Thursday, March 22, 2012

Judicial Diversion: The Second Department Speaks

I'm pleased to report that we won a big appeal. I wrote back in 2010 about Judicial Diversion.

We have had several cases where clients were accused of drug felonies and we sought relief for them under Article 216 of the Criminal Procedure Law - "Judicial Diversion". When courts follow this 2009 law, most defendants go through treatment instead of incarceration.

If they do well under the program, there are huge benefits - the felony is reduced to a misdemeanor, sealed, or possibly even dismissed. This is the carrot that has always been missing from the carrot and stick. Previously the drug laws were all stick. The stick is still there - if the defendant does not comply with treatment, they lose the benefit of the law, go to prison, and the felony stays on their record.

But there has been a big problem with the law. We have encountered a number of prosecutors and judges who don't follow it. I've had prosecutors threaten my clients that if they seek diversion, the plea offer will get worse. I've seen judges who blatantly refuse to follow the law at all, including one "administrative" judge who hears criminal cases.

Part of the law states that defendants who request diversion must be evaluated and that the judge must give them a hearing. I've seen two judges who refused to do this - no evaluation, no hearing. In both cases we went ahead and got our own evaluation, and the judges still refused to give our clients hearings.

In the recent case, the judge reluctantly agreed to do an evaluation and a hearing. Before I go further, I have to say that I genuinely like Judge DeRosa. He is pleasant to those before him. He listens. While he was reluctant, he did listen to me and did go ahead with the evaluation and hearing. And while he improperly denied diversion, he did not send our client to prison, sentencing him only to probation. Many judges would have imposed a substantial prison sentence for 220 pounds of marijuana.

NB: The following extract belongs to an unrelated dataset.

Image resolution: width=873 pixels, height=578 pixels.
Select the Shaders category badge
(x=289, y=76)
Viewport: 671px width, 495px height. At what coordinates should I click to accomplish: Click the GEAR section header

This is an important issue in the world of criminal defense. There are many drug cases and the legislature spoke clearly. I couldn't sit still. I had to fight this. So we appealed this case pro bono (for free). I'm not an appellate attorney, so this was way outside my comfort zone.

Despite our lack of appellate skills, the Second Department saw the facts and the law and did the right thing. Here's a link to their decision: People v. DeYoung.

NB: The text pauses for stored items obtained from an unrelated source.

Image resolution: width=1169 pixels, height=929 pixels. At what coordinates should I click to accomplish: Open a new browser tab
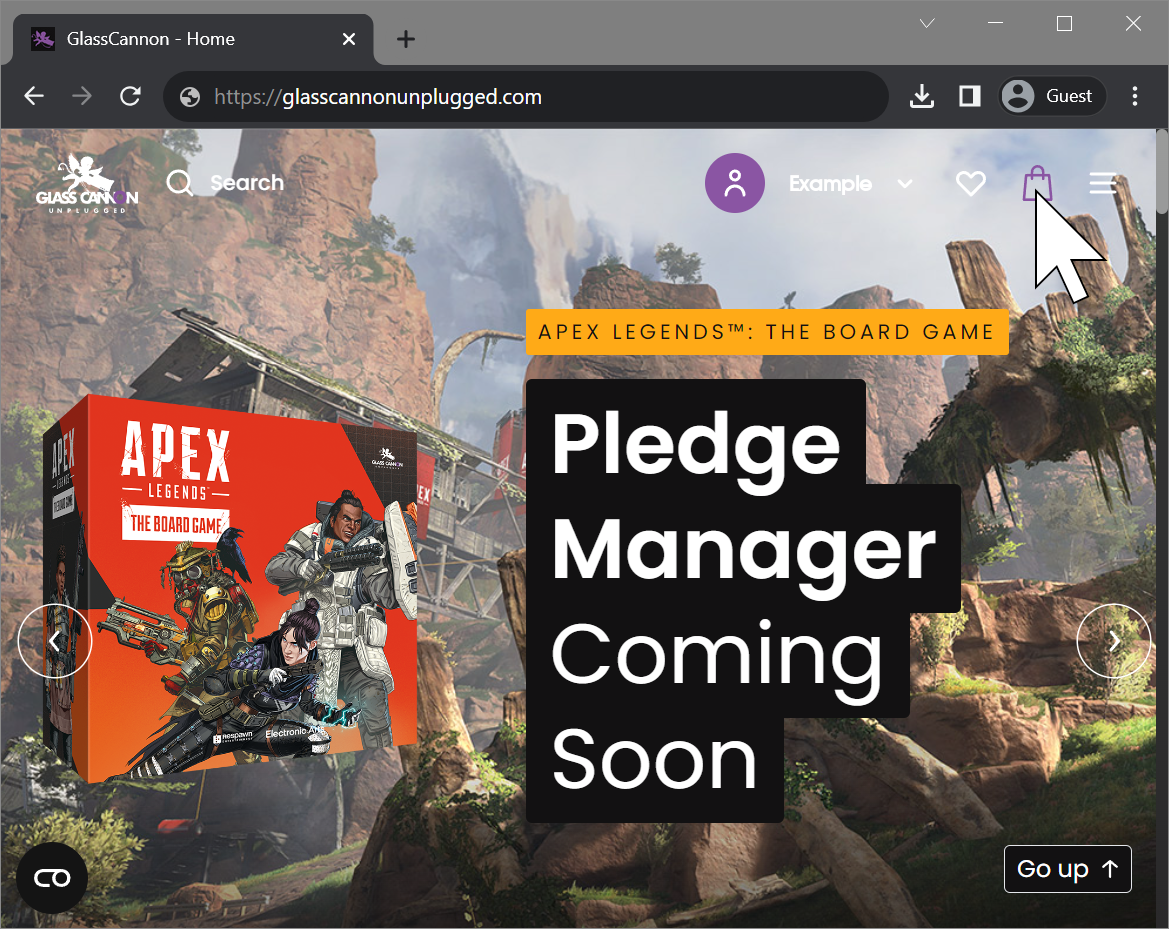(405, 39)
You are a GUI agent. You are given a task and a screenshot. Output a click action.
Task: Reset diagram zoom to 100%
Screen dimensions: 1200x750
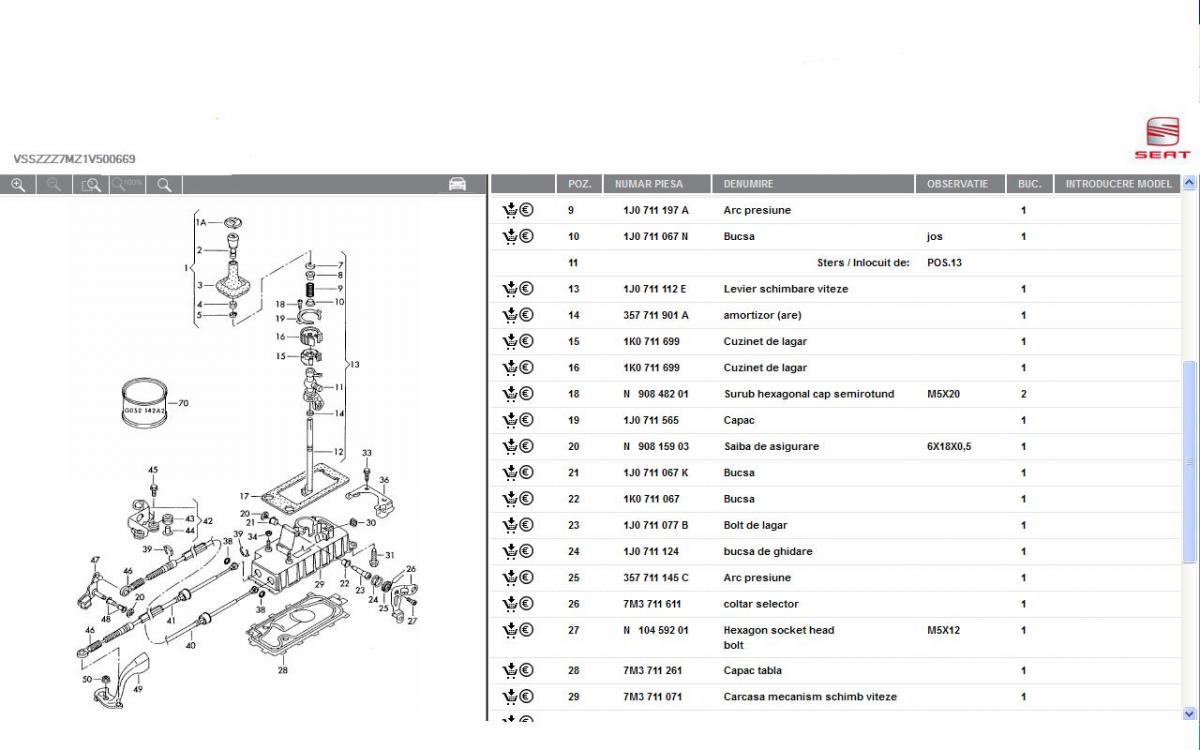127,185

This is apparently newsworthy - I found out about the decision when I heard from the New York Law Journal and then Reuters today. Here's a link to the initial Reuters article.

You can see the prosecutor's attitude in the article:

Orange County District Attorney Frank Phillips said he was "very disappointed" by the ruling.

Phillips said that he believes that the judicial diversion program is usurping prosecutors' discretion. He estimated that roughly 90 percent of the defendants in Orange County who are diverted are done so over his office's objection.

"I believe that judicial diversion, as it works in Orange County, is not productive, and that too many people who shouldn't be there are there," Phillips said.

Mr. Phillips is a fine example of a prosecutor showing disregard for the legislature's decision. He refers to "prosecutors' discretion." But the law doesn't give any discretion to prosecutors, and not much to judges either.

If prosecutors and judges want to punish defendants for not following the drug laws, shouldn't they follow the laws themselves?

We can only hope that the Second Department's ruling changes minds and behavior.

Here's some key language from the Second Department's decision:

In explaining its finding, the County Court placed much emphasis on the amount of marijuana and money involved in the transactions facilitated by the defendant in this case. While some County Court and Supreme Court cases suggest that diversion is appropriate only for low-level offenders (see e.g. People v Coco, 28 Misc 3d 563, 565), the Legislature specifically made defendants charged with crimes up to class B felonies eligible for judicial diversion (see CPL 216.00[1]). Class B felonies involve relatively large quantities of drugs (see e.g. Penal Law §§ 220.16, 220.39), and people who sell such quantities of drugs are unlikely to spend the entire profit on drugs. Nevertheless, the Legislature made such persons eligible for judicial diversion.